** PASSAGE SHOWN **
Wine. Can Australia overcome a harsh reality in the US

The export market to the United States has never been an easy nut to crack but post global financial crisis it's become positively concrete.
The American economy is struggling against growing debt and recession, the Australian dollar floats around parity and there is a worrying awareness that the once loved Aussie brand is becoming a little stale among US wine drinkers.
At the recent Winemakers' Federation of Australia Outlook conference, guest presenter and a respected United States wine marketing authority John Gillespie delivered the statistics with a healthy dose of advice in his 'Realities in the USA' presentation.
Wine consumption in the US continues to rise and Gillespie, the US Wine Market Council president and chief executive officer of Wine Opinions, says it's a trend unlikely to change in the near future.

The big picture: US wine consumption
In 2009, 276 million cases of table wine were consumed in the US. It's a figure that's been steadily rising since 1994.

** DIRECTIONS FOR THIS TASK **
How would you extend the article on Australian wine in the US market, picking up after its last sentence about the 2009 figure?

** STORED DATA **
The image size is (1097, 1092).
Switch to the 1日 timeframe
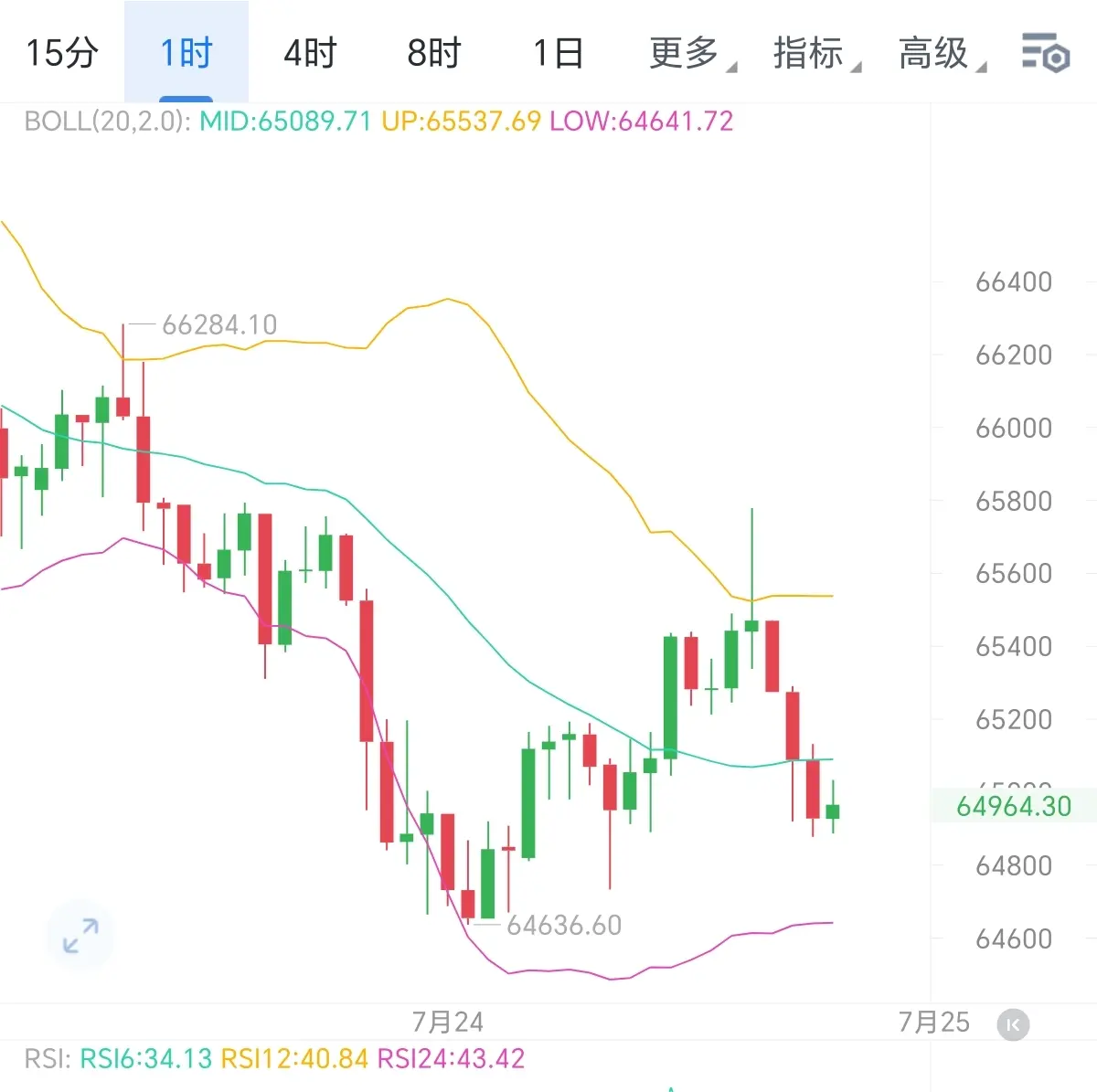point(559,52)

** OUTPUT BELOW **
The per capita annual consumption in the US, based on data by the US Wine Council, is also growing, reaching 3.02 gallons per person in 2009. Of those consuming wine, Gillespie says 57% of them are core wine drinkers, drinking every day or weekly. The next biggest wine consumer sector are the marginal consumers. At 43%, marginals drink a couple of times a month.
There about 77 million core and marginal wine consumers in the US and core drinkers consume 91% of the country's total wine consumption.
The latest Nielsen Company data released in October shows a continued growth in consumption but decrease in imports.
In the year ending 24 July 2010, total domestic wine sales had increased in dollar value by 4.5% on the previous year. Imported wine sales decreased by 1%. In total volume of cases, domestic wine sales grew by 2.7% and imported wine sales dropped by 0.5%.
Competition heats up
Gillespie delivered the figures on sales trends, broke it down further among age groups, the different sexes and price points, but there was one question from the wine industry audience which rang out the loudest: Is Australia on the nose in the US market?
Gillespie didn't disagree.
'In looking at results from a recent survey of the US wine trade, and in speaking to distributors and retailers, I do think it is fair to say that there is some disaffection with Australian wines,' Gillespie said, in a later interview with the Grapegrower and Winemaker.
'However, I believe it is mostly a matter of lost share of mind due to very strong promotional efforts from other wine sources such as Spain, Chile, and Argentina - all of whom compete in the same price sectors as Australia.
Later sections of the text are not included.